Researchers also found that the increase in air pollution since 2016 has caused almost 10,000 premature deaths across the country, with more than 40 percent of them in California alone. Karen Clay, an economics and public policy professor at Carnegie Mellon and one of the study’s authors, speculates that the overall increase in California’s air pollution comes from myriad sources, including increased economic activity and a decline in EPA regulation enforcement. Wildfires are one important factor in the uptick, but, she says, their specific impact is difficult to measure with any accuracy. 

One way to do so, though, is look at health data of people who have been exposed to those fires. According to Dr. Nicholas Kenyon, a professor and pulmonologist at UC Davis, the school’s Environmental Health Sciences Center has been conducting surveys of Californians in areas affected by wildfires. The research hasn’t been published yet, but the numbers he’s seen are troubling —especially when it comes to preexisting conditions like asthma.

“Fifty percent of them had worsening asthma symptoms,” he says. “These were folks who were from a few miles to many miles away [from fire events].”

The mortality rates specifically linked to air pollution can be difficult to measure, but a particularly dramatic event, a wildfire for instance, that occurs during a restricted time period could provide useful data. While analyzing stats on air pollution rates and resulting deaths, Clay and her colleagues decided to isolate specific months to spot trends. When findings from November 2018, the month of California’s Camp and Woolsey fires, were separated from the data overall, they found that over a thousand people died from air pollution-related ailments, in comparison to the previous months when the average mortality rate was a fraction of that. After eliminating all other possible factors, the researchers concluded the fires were the only variable that could explain the upturn.

“To cause that kind of effect,” Clay says, “some polluter would suddenly take off their emission controls, but only in November of 2018.”

Officially, 88 deaths have been attributed to the Camp and Woolsey fires, but these were the people who were directly in harm’s way. But then researchers examined the effects of the pollution the fires released into the atmosphere, and found that it lead to the premature deaths of up to 1400 more people. This does not include how the pollution has affected countless others whose preexisting conditions were intensified by the bad air.

“There’s a huge quality of life component for people who didn’t die,” she says. “The kid down the block who gets asthma and has another asthma attack because the air quality is really bad. The person who has to be on oxygen because of air quality issues.”

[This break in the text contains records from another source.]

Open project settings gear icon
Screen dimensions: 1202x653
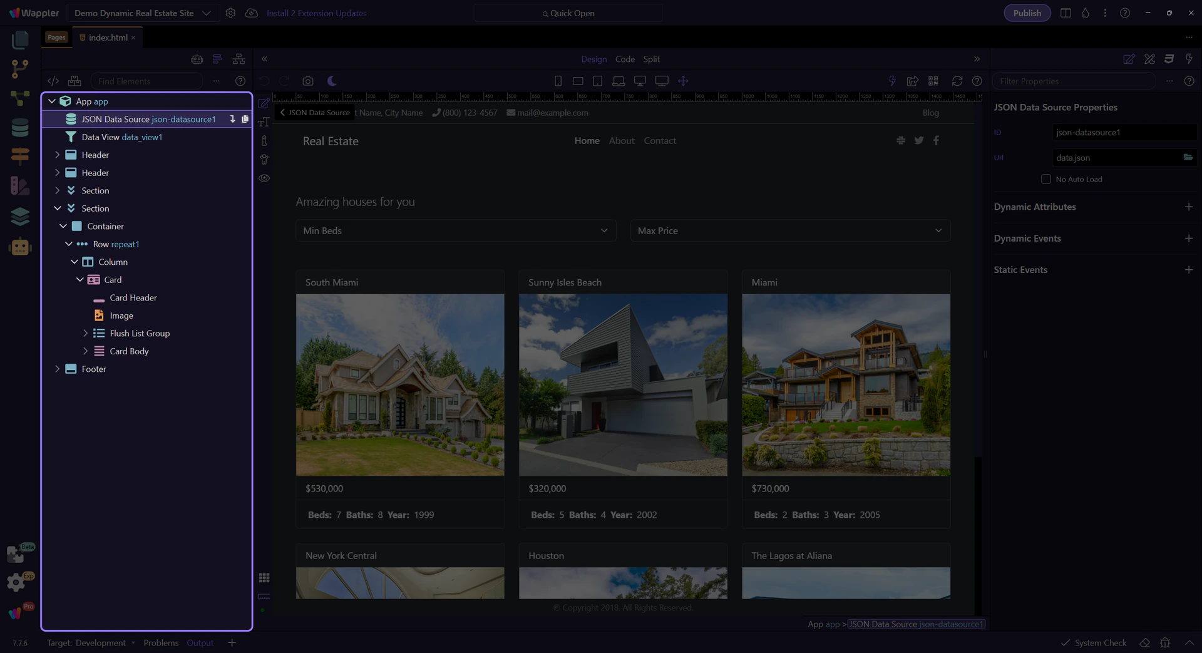coord(230,13)
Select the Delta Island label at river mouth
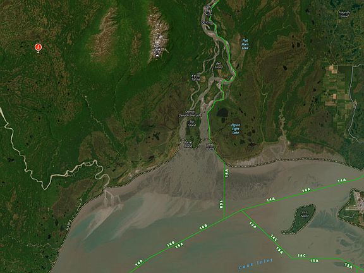This screenshot has height=273, width=364. (210, 147)
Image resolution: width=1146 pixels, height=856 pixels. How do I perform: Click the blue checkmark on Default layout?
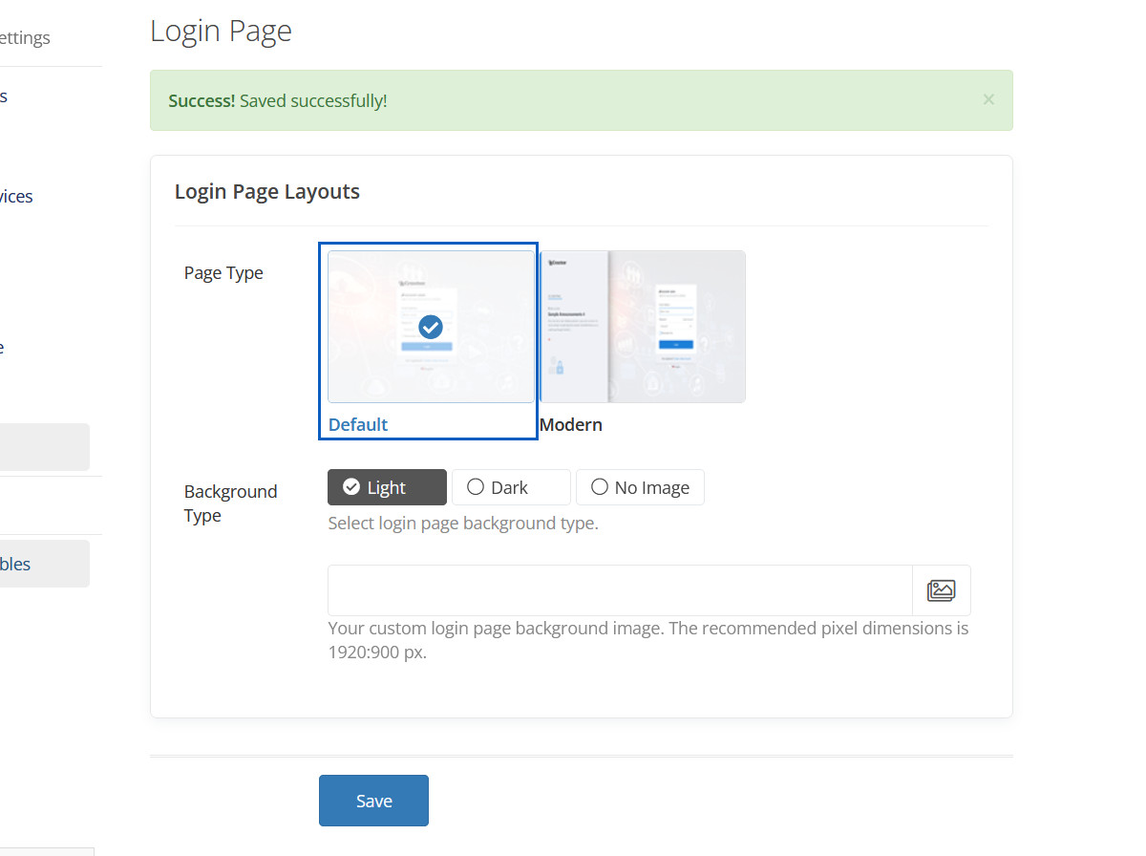coord(431,327)
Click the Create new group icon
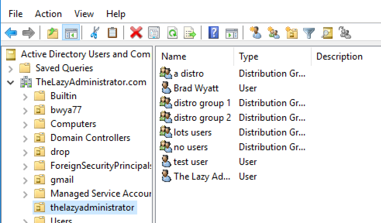 (x=273, y=33)
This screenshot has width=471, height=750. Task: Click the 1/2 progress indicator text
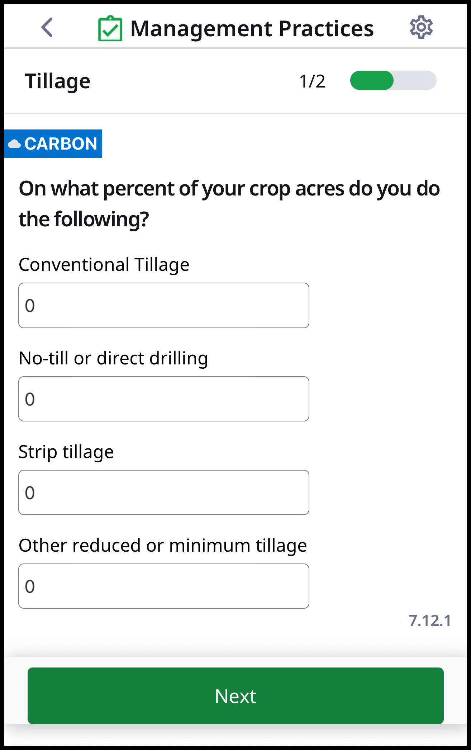coord(313,81)
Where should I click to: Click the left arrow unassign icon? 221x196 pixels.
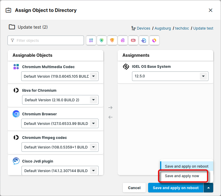point(111,117)
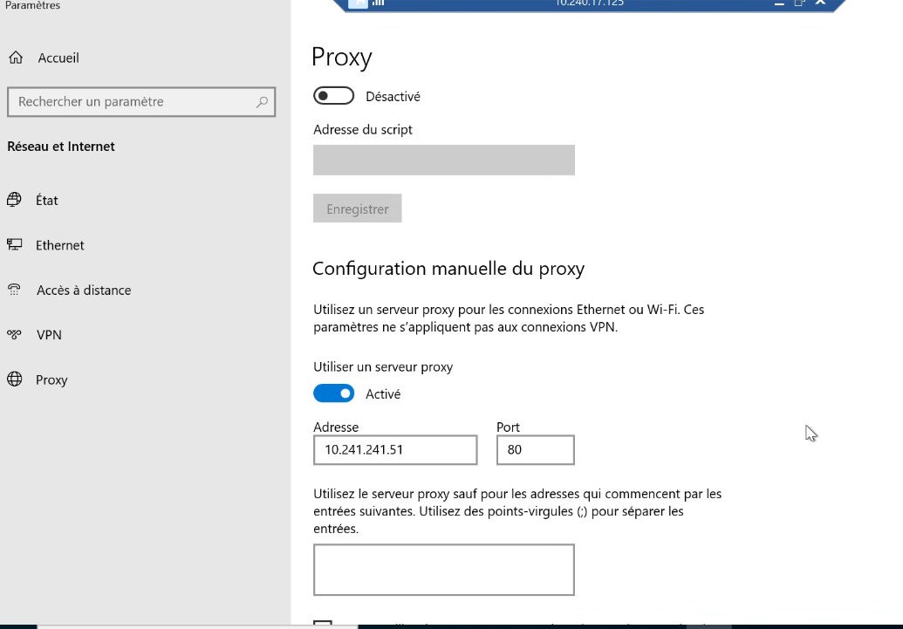
Task: Click the magnifier icon in the search box
Action: pyautogui.click(x=262, y=102)
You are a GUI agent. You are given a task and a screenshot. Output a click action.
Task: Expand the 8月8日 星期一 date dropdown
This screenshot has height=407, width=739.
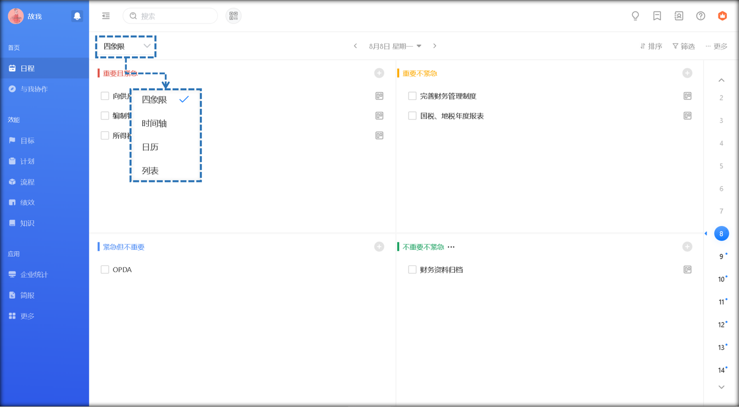point(395,46)
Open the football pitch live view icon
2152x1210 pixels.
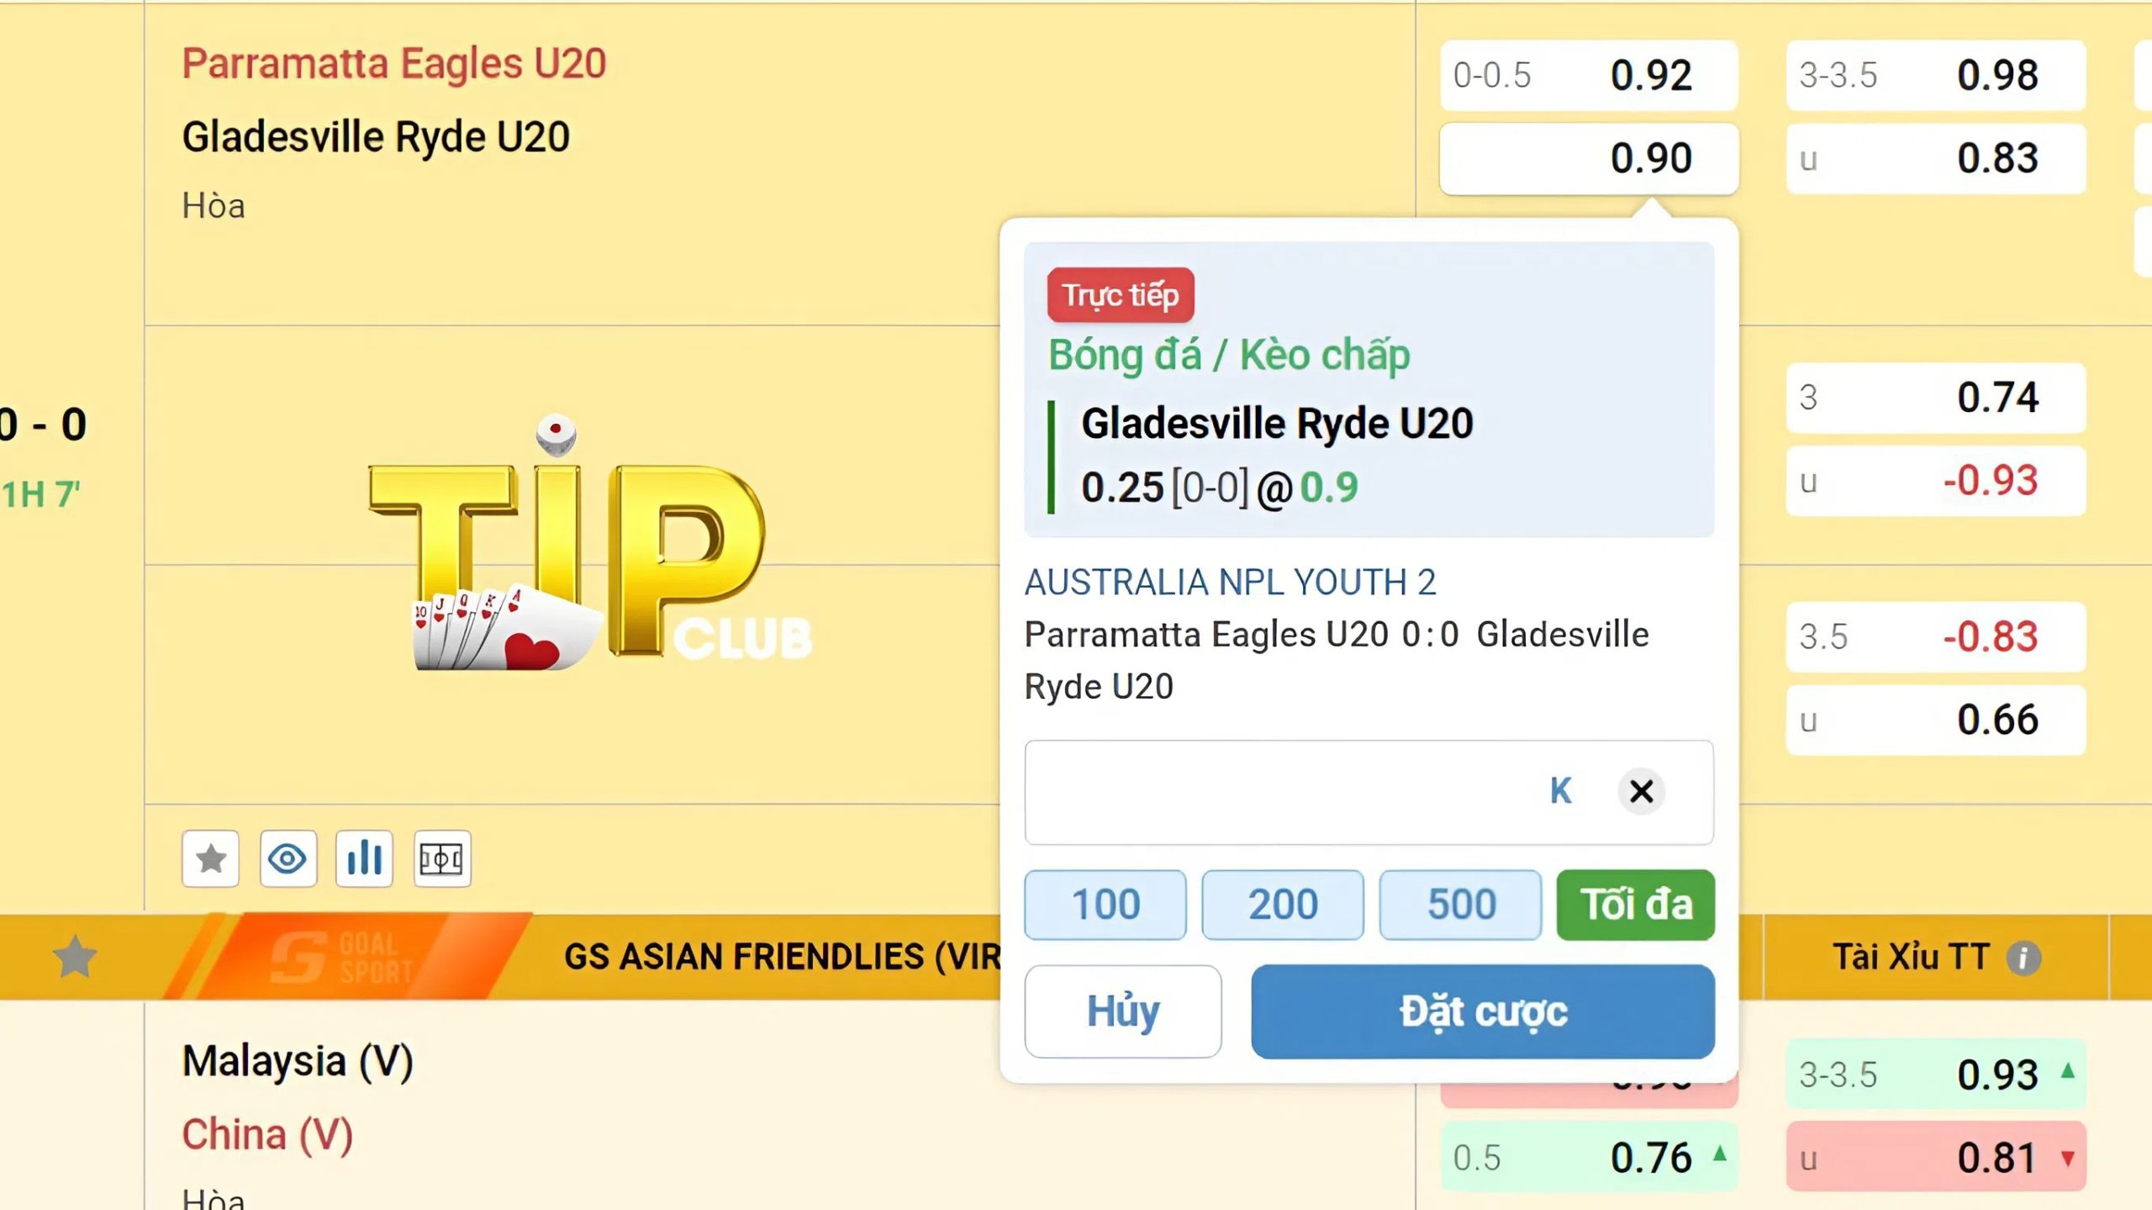(442, 859)
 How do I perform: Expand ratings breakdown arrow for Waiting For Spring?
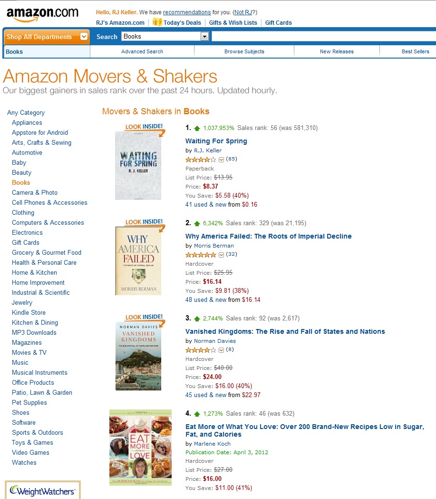[221, 160]
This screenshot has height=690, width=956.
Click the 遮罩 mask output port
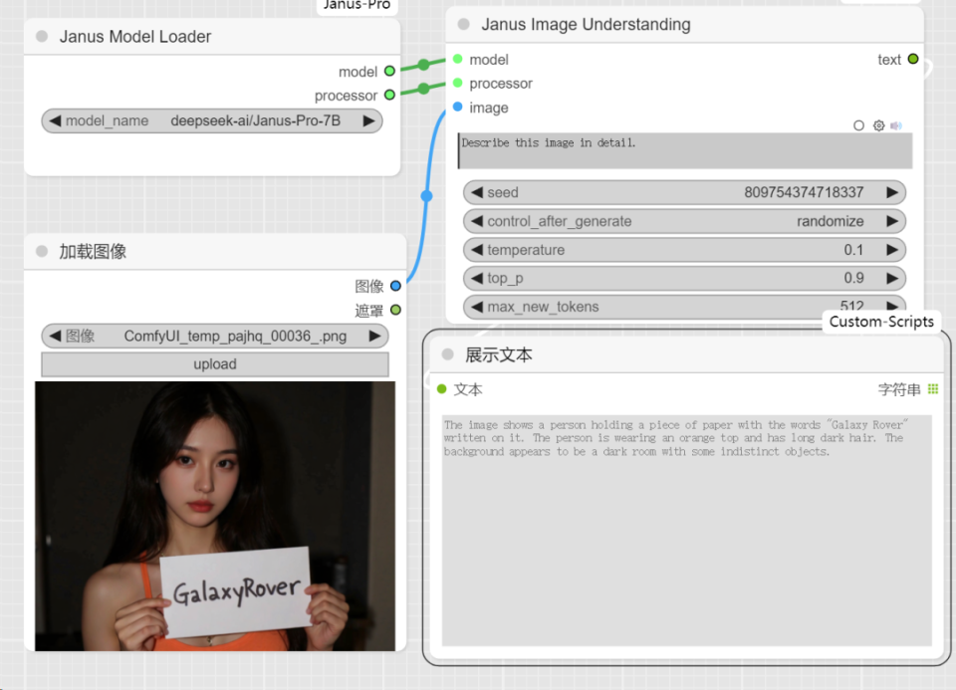tap(395, 311)
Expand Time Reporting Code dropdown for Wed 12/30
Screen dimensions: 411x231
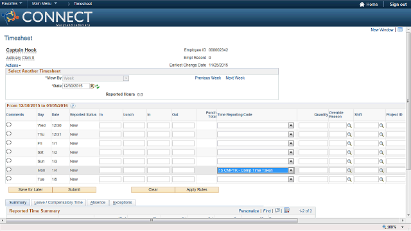[291, 126]
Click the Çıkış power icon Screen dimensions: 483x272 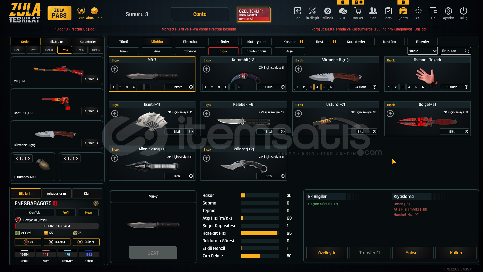(463, 11)
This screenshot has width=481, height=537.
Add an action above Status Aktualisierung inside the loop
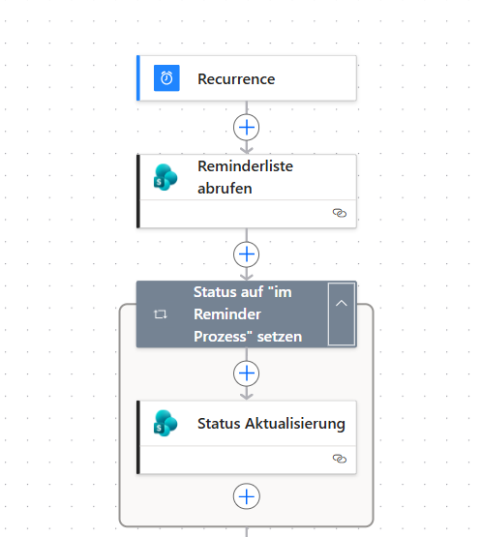click(x=247, y=373)
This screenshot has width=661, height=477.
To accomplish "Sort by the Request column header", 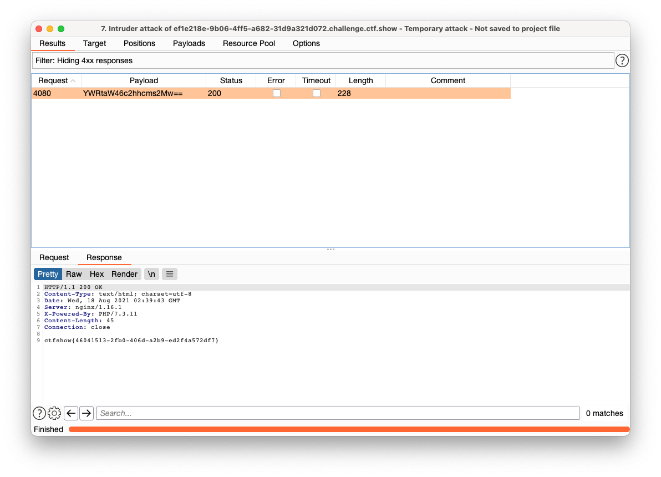I will 53,80.
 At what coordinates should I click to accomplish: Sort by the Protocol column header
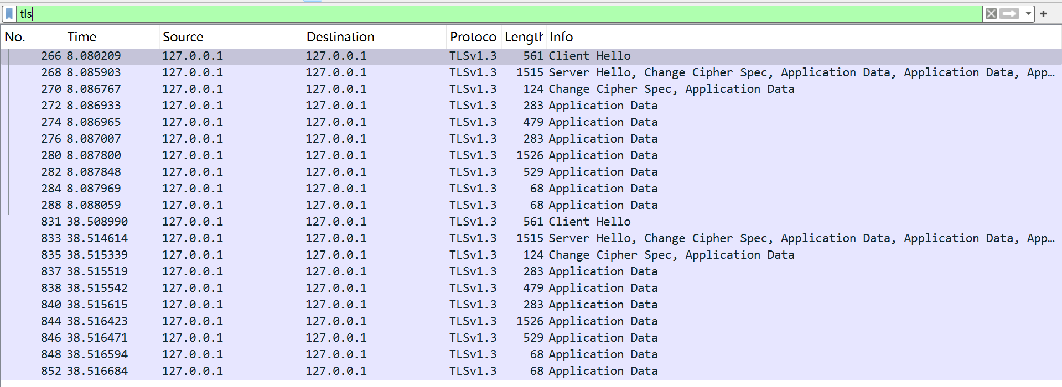tap(473, 37)
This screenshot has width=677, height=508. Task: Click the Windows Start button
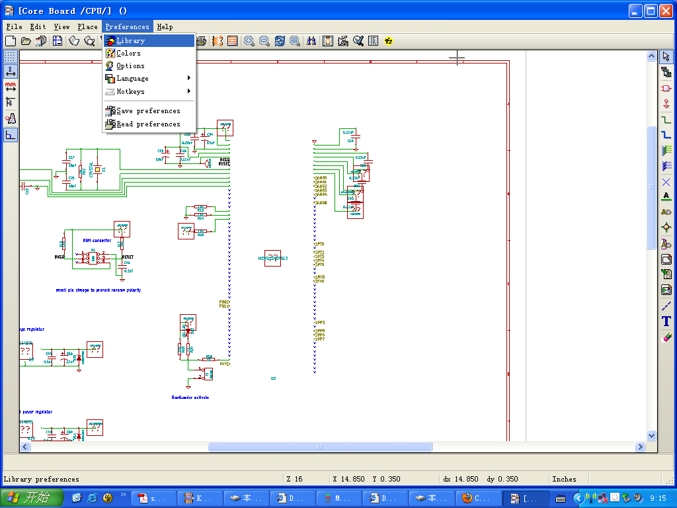coord(32,498)
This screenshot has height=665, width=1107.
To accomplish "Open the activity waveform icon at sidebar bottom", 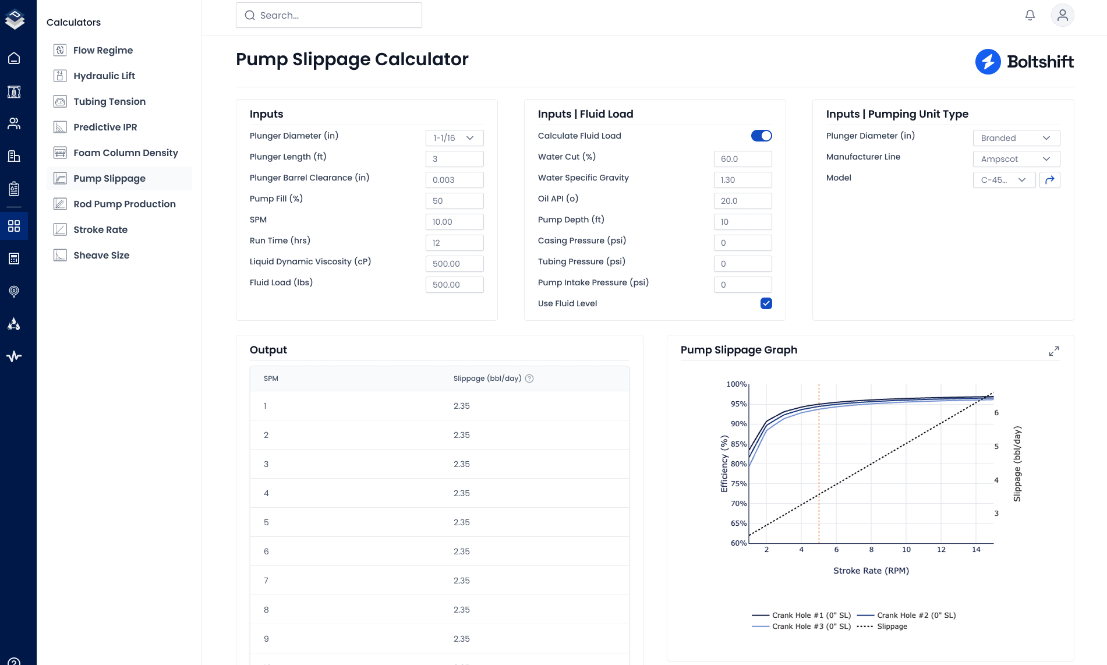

Researchers noticed that during the Camp Fire, many who suffer from respiratory ailments made more trips to the pharmacy rather than the hospital. Anthony Wexler, the director of the Air Quality Research Center at UC Davis, said that the 2018 wildfires, which burned about 250,000 acres and displaced almost 300,000 people, caused “probably the worst air pollution in the world at the time,” but didn’t lead to an increase in ER visits to UC Davis Medical Center.

“People who have some preexisting condition,” Wexler says. “Those people are very much susceptible to this kind of stuff, and it could push them over the edge. Albuterol use went up. People who have asthma used more inhalants in order to get past this terrible wildfire smoke.”

And not all wildfire smoke is equal. In 2018, the same year of the Camp and Woosley fires, the Mendocino Fire burned more than 450,000 acres of national forest land and was the biggest fire in California history. But the effects of this fire’s pollution weren’t visible in the mortality rates of the Carnegie Mellon study. Wexler suggests that the worst fires aren’t the biggest ones, but the ones that burn closest to people—and their man-made materials.

“Houses have terrible chemicals in the construction materials and whatever they got lying around,” Wexler says. “That stuff probably is much worse for you than regular old wildfire smoke.”